Zia ul Arfeen, Senior Vice President of KCCI, highlighted the growing significance of Italy as a trading partner for Pakistan within the European Union.
“The bilateral trade volume between the two countries crossed $1.6bn in FY24, with Pakistan’s exports to Italy reaching $1.12bn,” he pointed out, noting that the balance of trade is favorable to Pakistan.
Zia also emphasized the global economic challenges posed by the recent increase in US tariffs.
He viewed this as an opportunity for Pakistan to strengthen its ties with strategic trade partners like Italy and explore new avenues for economic diplomacy.
“This is also an opportunity for Pakistan and Italy to explore ways to boost exports and enhance bilateral trade,” he added.

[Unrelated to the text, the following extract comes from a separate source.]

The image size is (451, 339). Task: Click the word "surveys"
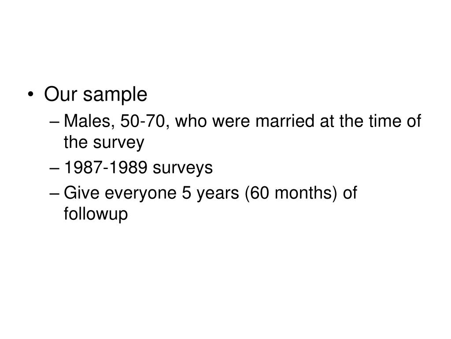pos(183,169)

Zia further stressed the potential benefits of adopting globally renowned Italian brands and practices, such as the circular economy, water treatment, and renewable energy, to enhance the sustainability of Pakistan’s textile sector.

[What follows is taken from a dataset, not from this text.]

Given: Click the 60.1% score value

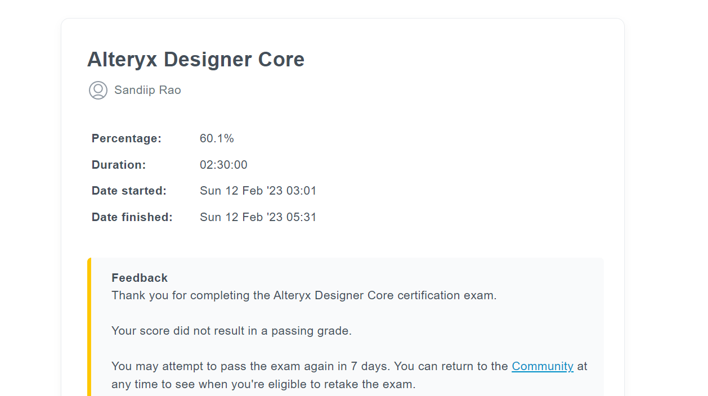Looking at the screenshot, I should click(217, 138).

“By incorporating Italian engineering and design expertise, we can significantly improve the local automotive industry,” he stated.
Highlighting Pakistan’s strategic advantages, Zia noted the country’s robust GDP of $374bn, a population of 241.49m, and vast natural resources.
“Pakistan’s coastal belt, special economic zones under the China-Pakistan Economic Corridor (CPEC), and the Special Investment Facilitation Council (SIFC) make it an attractive destination for global business and trade,” he said.
He encouraged Italian companies to seize investment opportunities in CPEC and SIFC, focusing on sectors like mining, energy, agriculture, IT, and tourism.
Additionally, he suggested that both countries collaborate on public-private partnerships in tourism and hospitality to drive growth and attract more international visitors.